- What you should do: Copy the rows verbatim, from the line containing "Describe the element" through the line containing "at that location.", and leave out the pictures.

- Supplied records:
• • • • •
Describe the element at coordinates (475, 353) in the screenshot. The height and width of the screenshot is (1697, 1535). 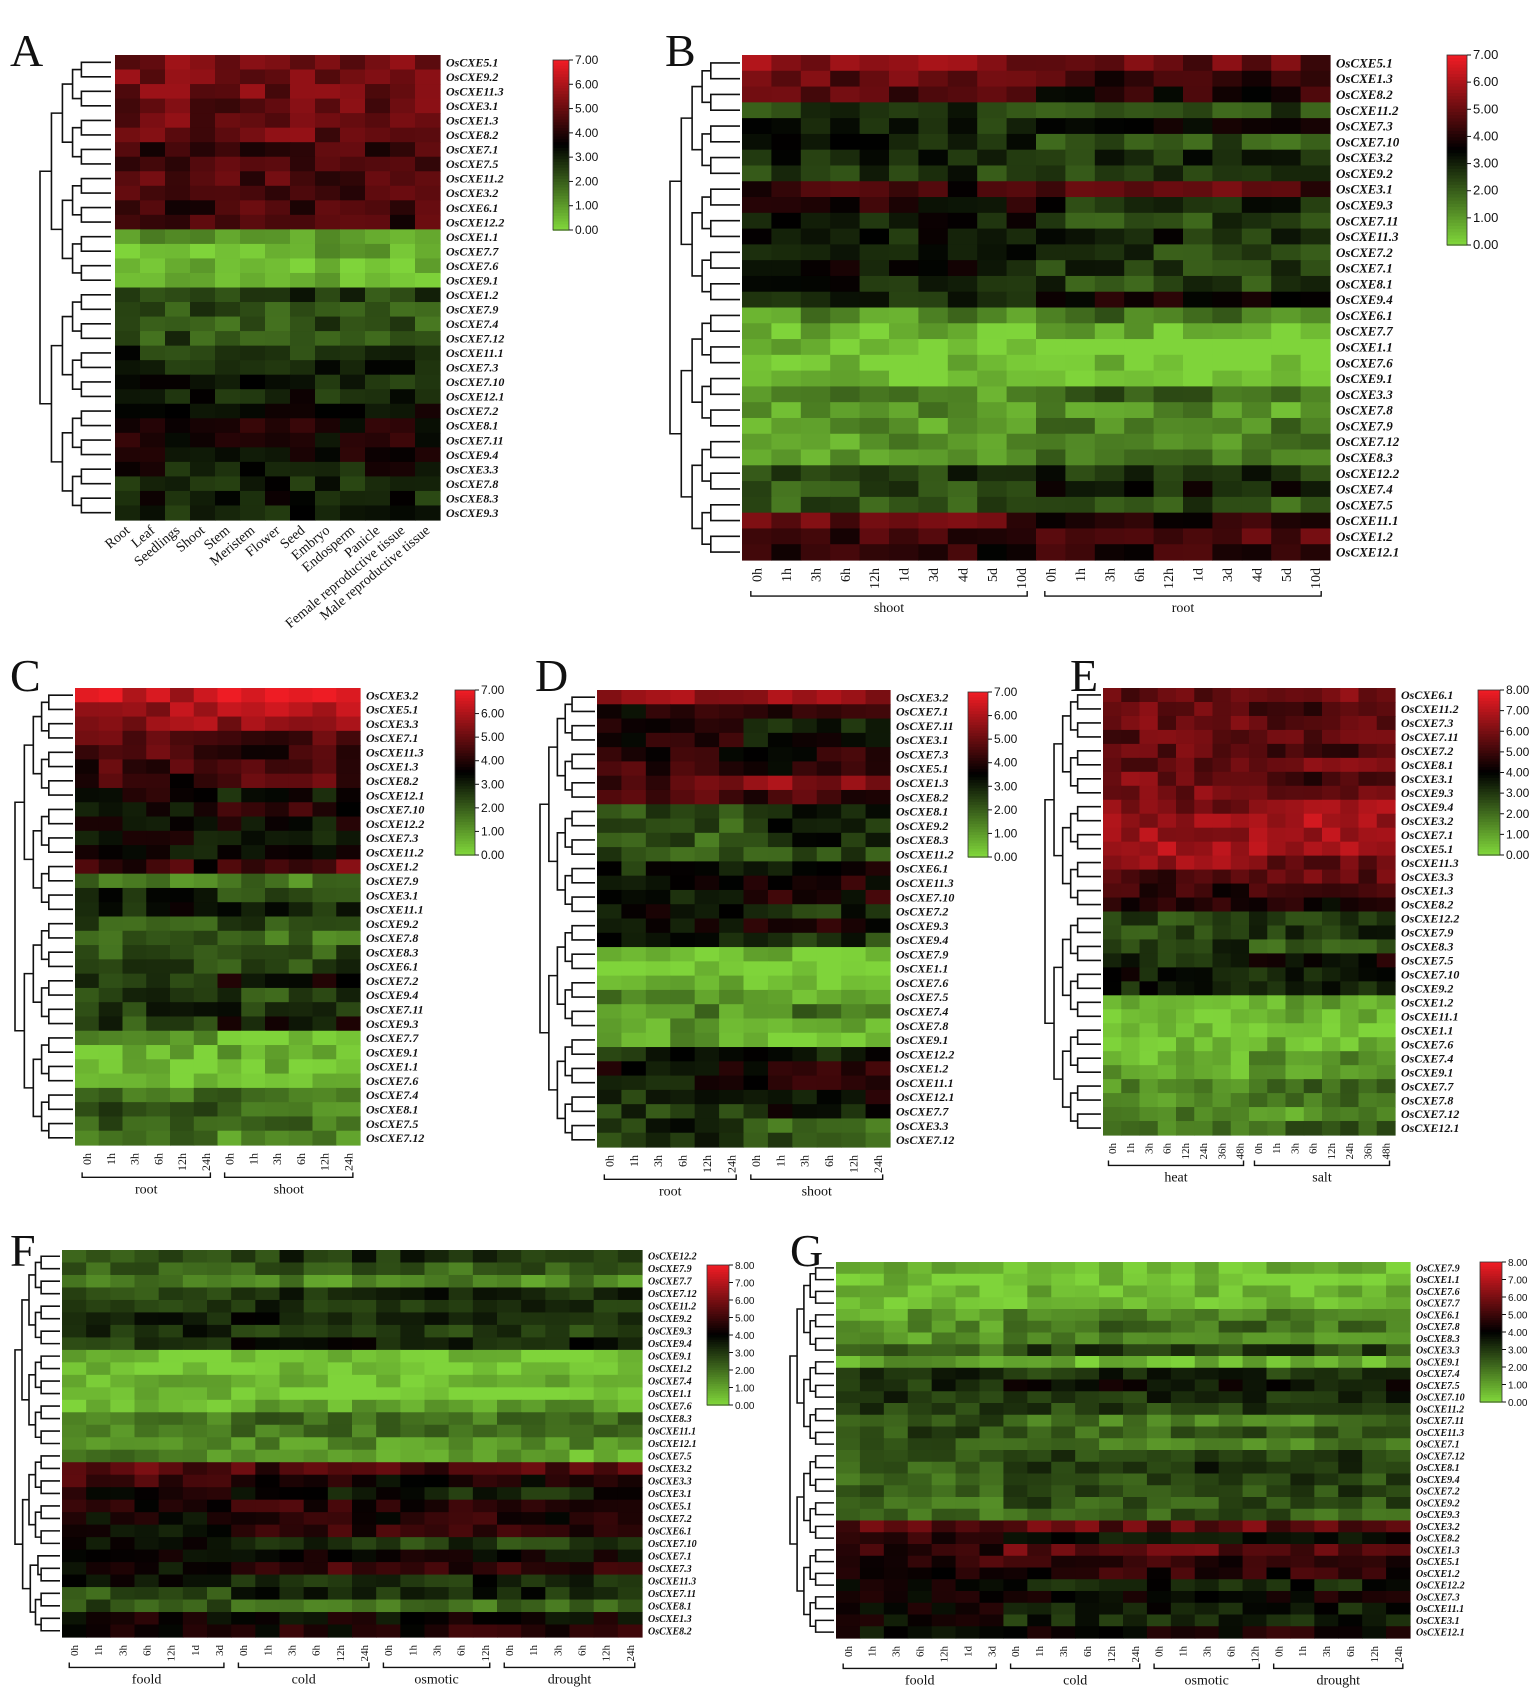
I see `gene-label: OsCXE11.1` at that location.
• • • • •
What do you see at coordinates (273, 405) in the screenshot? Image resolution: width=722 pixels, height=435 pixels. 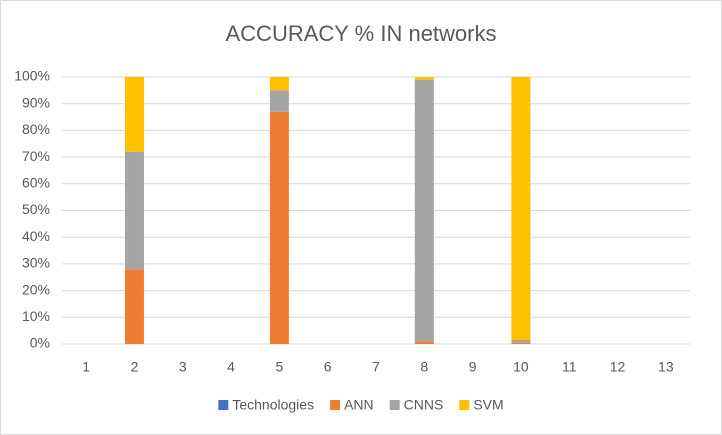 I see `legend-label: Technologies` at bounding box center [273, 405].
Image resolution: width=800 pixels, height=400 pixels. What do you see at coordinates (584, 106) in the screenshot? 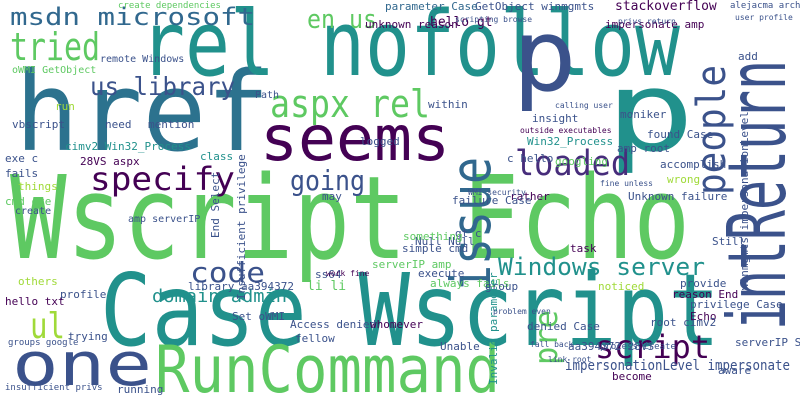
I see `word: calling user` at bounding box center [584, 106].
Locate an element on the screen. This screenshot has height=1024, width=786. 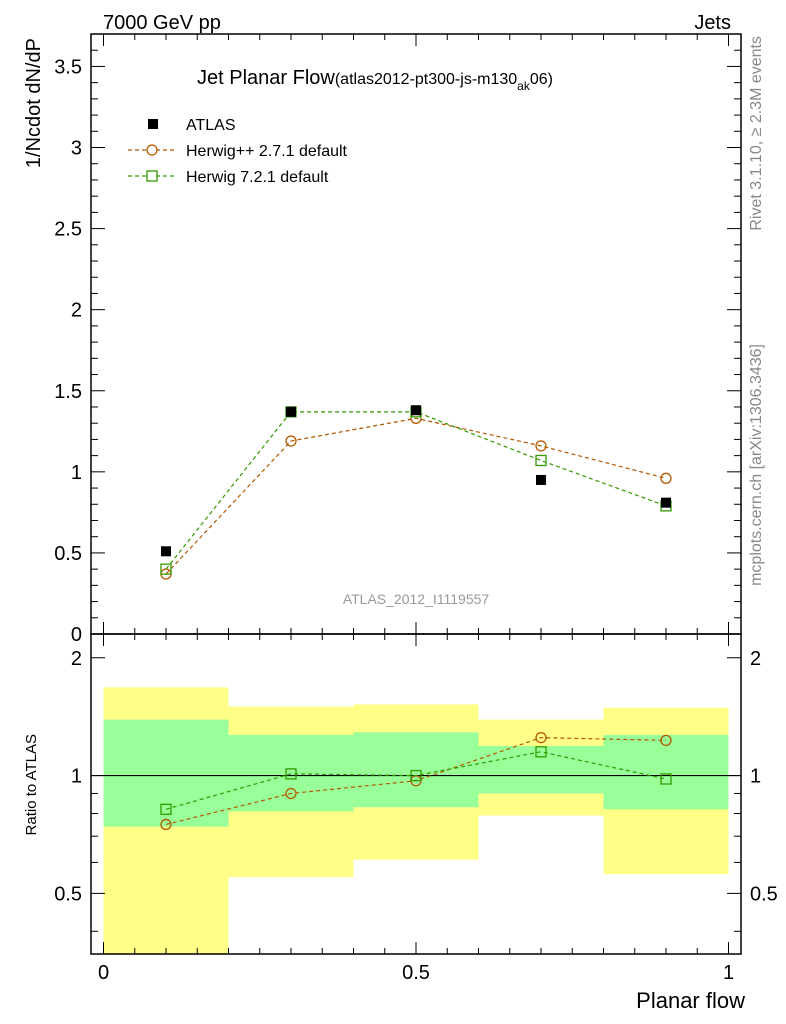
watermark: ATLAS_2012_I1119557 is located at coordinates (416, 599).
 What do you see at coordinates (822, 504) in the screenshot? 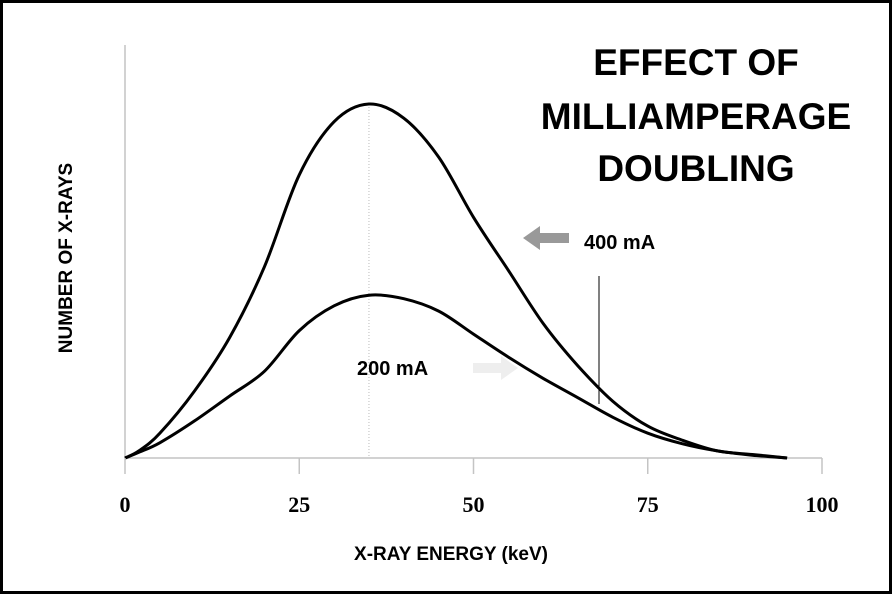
• • • • •
- The completed task:
Describe the element at coordinates (475, 353) in the screenshot. The height and width of the screenshot is (1697, 1535). 
I see `gene-label: OsCXE11.1` at that location.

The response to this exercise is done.